I’ll be sharing more on this article in time, but I thought this particular interpretation on Dworkin was quite refreshing – (in UCL, hardly anyone contradicts Dworkin, and many academics are staunch Dworkin supporters):
The connection between the different spheres of knowledge and learning is a close one, as Ricoeur illustrated in the context of the constant battles involving Dworkin and his favoured target, legal positivism, and the problems that frustrated both him and legal positivists. Referring to judicial discretion, postulated by some legal positivists as the truly legal answer in hard cases, and Dworkin’s indignation at this very thought, Ricoeur stated:
“Whence the problem as Dworkin sees it: how to justify the idea that there is always a valid response, without falling into the arbitrary or into the judge’s claim to make himself a legislator? It is at this critical instant that the juridical theory runs into the model of the literary text and the submodel of the narrative text, which will become under Dworkin’s pen, the paradigm of the literary text.”

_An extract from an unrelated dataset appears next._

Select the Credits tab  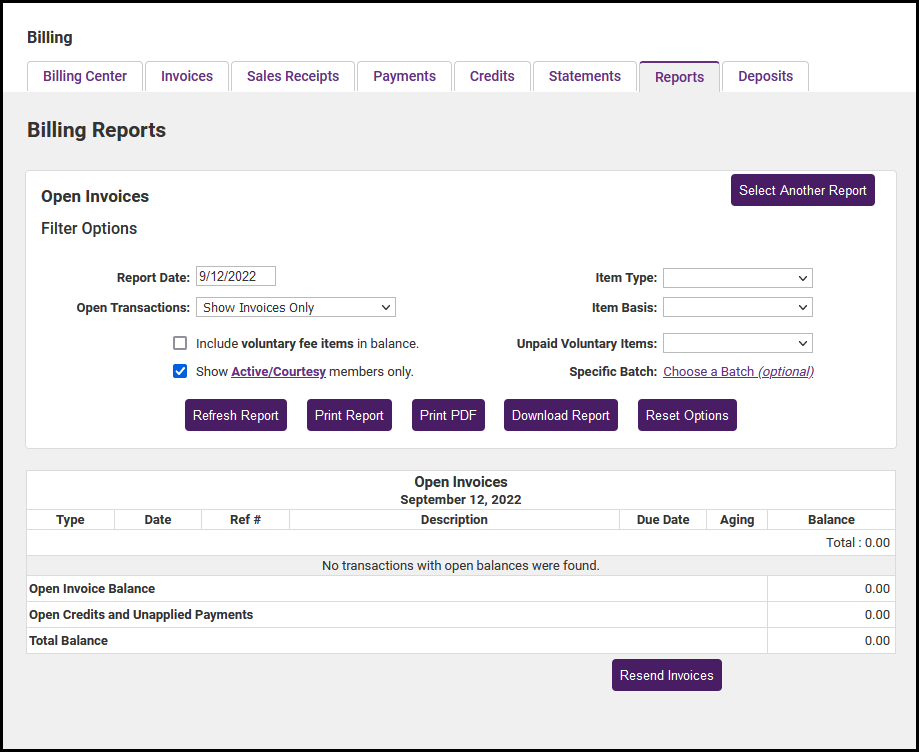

Ricoeur’s essay is used here as an illustration for a straightforward but important point. An advocate can get by with a superficial understanding of the law and its jurisprudential implications by, say, accepting law as the rules that he can find expressed in legislation or judgments of the courts. He might get inquisitive and probe deeper into the question as to what law really is. At that point, he will meet the legal positivists, the natural law lawyers, and innominate philosophers like Dworkin. If he goes further, he may see the expansion of jurisprudential disputes acquiring the sheen of fresh meaning from other branches of knowledge, as Ricoeur was here attempting to do, showing Dworkin’s enthusiasm for the idea of law as interpretation prevented him from seeing that interpretation must lead to argumentation, and from that, the discretion of the interpreter becomes as powerful as that of judges, a notion that Dworkin disapproved”.
Thought-provoking stuff on law coming alive – As Choo Han Tech notes, “an advocate will learn in the process of study and reflection that although the finest exhibition of his art lies in the ability to simplify, simplicity is derived from a distillation of the profound; it is not attained by jettisoning deep learning. Simplicity is not synonymous with superficiality; and learning continues long after a case is closed”.
Really encourages me to go deeper into the practical subjects I am working on currently. Distilling the profound, what a thought.